Et pendant ce temps, j’ai étudié l’espagnol. J’ai passé des après-midi à lire dans un grand jardin, des soirées à me promener en ville, des matinées à conjuguer mes « preteritos », et des [autre moment de la journée] à lire les journaux et en apprendre un peu plus sur le Pérou et la Bolivie.
J’ai fêté la Saint-Jean, aussi… Le 23 juin au soir, les propriétaires de l’école célébraient justement le premier anniversaire de la section « hôtel ». Tous les étudiants et professeurs étaient invités, ainsi que les étudiants de l’école de cuisine et leurs travaux pratiques. Merveilleuse soirée, où Armando (le directeur) m’a joyeusement initié à la consommation de Pisco pur. Ça, c’était après la bouteille de vin partagée avec deux amis étudiants et les cocktails (pisco sour et algarobina) des cuisiniers. Et avant la bouteille de Whisky sortie par Armando quand il s’est rendu compte que les quatre bouteilles de Pisco étaient vides. À la fin de la fête, je suis retourné tout heureux dans ma petite chambre et je me suis endormi en pensant au Québec, non sans avoir précédemment rendu au sol du Pérou son alcool national… Le lendemain, j’ai manqué mes premières heures de cours.
En deux semaines à Arequipa, j’ai pu visiter le Canyon de Colca, admirer de grands condors voler à quelques mètres de mon visage, faire la tournée des bars et cafés avec Jamel, un ami péruvien rencontré là bas, visionner « La guerre des mondes » le jour de sa sortie mondiale, expérimenter pour la première fois quelques uns des effets de la turista (je crois que mon organisme n’a pas trop aimé la St-Jean que je lui ai offert), rencontrer Juanita, petite fille inca retrouvée congelée au sommet d’un volcan, bien d’autres choses qui m’échappent et un des points forts de mon voyage, voir en spectacle Susana Baca, chanteuse afro-péruvienne, l’artiste du Pérou la plus célèbre hors du Pérou.

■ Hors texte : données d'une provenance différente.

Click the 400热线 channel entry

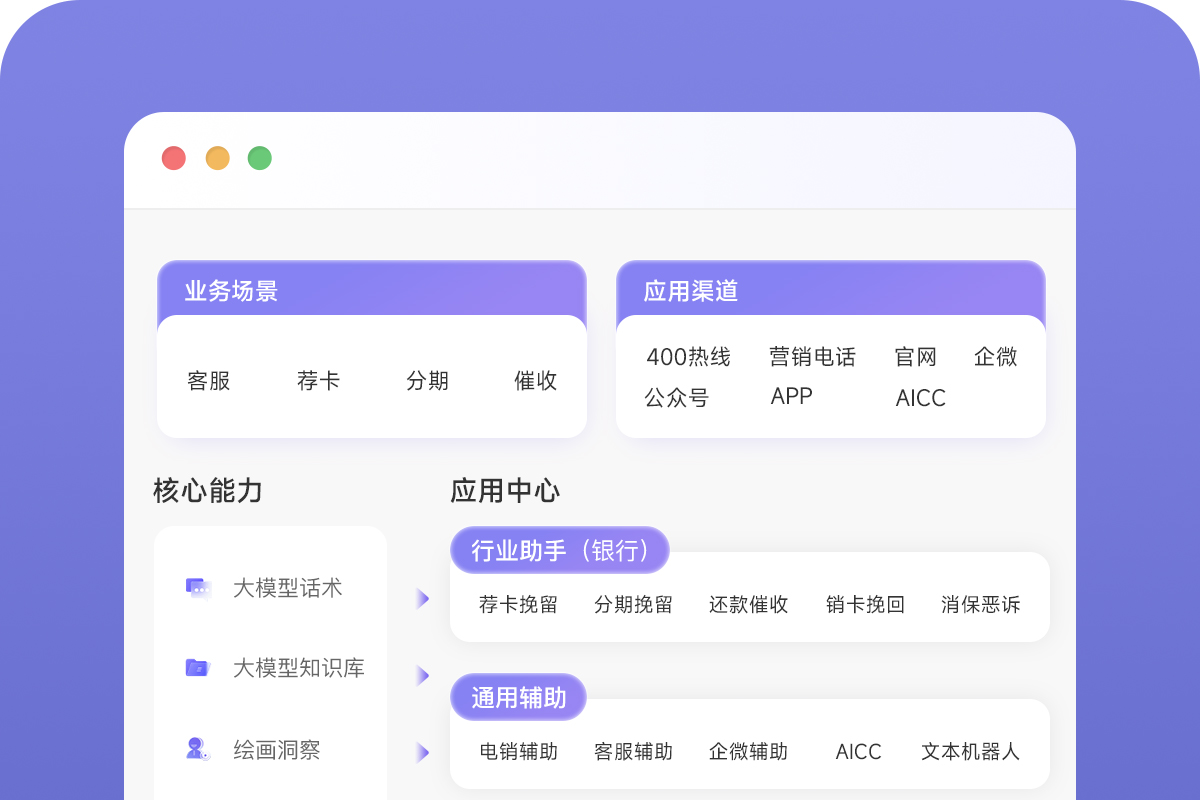(690, 356)
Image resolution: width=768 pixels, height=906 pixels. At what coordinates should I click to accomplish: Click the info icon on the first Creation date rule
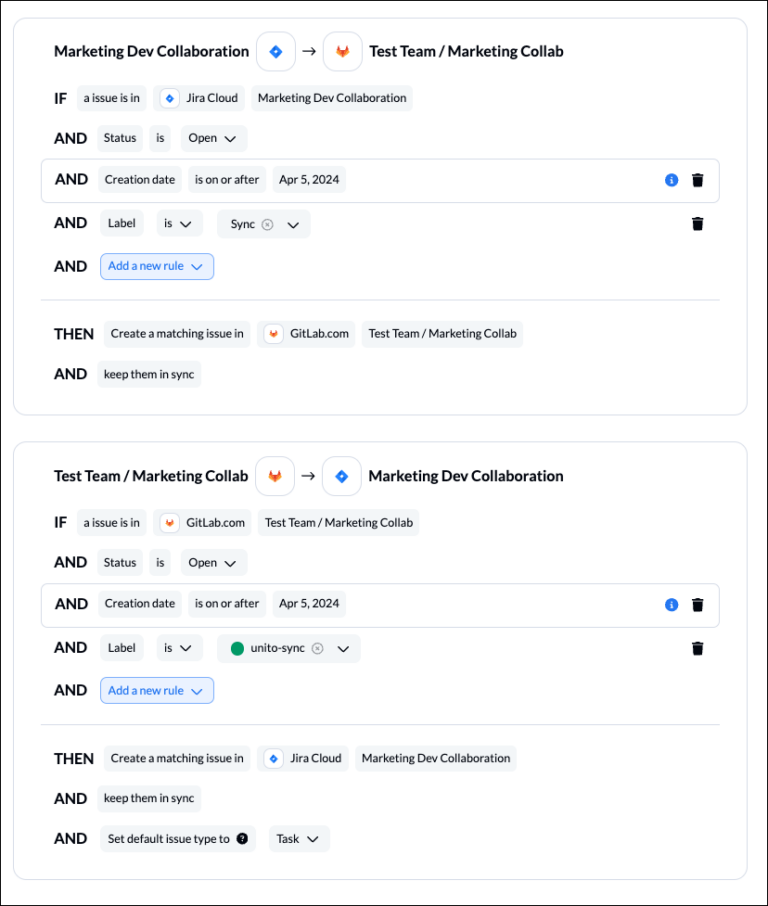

Et puis j’ai profité d’un relâchement dans les blocages de route pour partir de nuit vers Puno dimanche dernier. J’y suis arrivé vers minuit, mais la situation à venir pour le lendemain (d’autres grèves) m’a convaincue de repartir le plus tôt possible. Après quelques heures de sieste tout habillé sur mon lit d’hostal, j’ai pris le premier bus pour la Bolivie. Et après deux jours à Copacabana, de nombreuses rencontres, une visite de l’Île du soleil et quelques café-baileys, me voici à La Paz.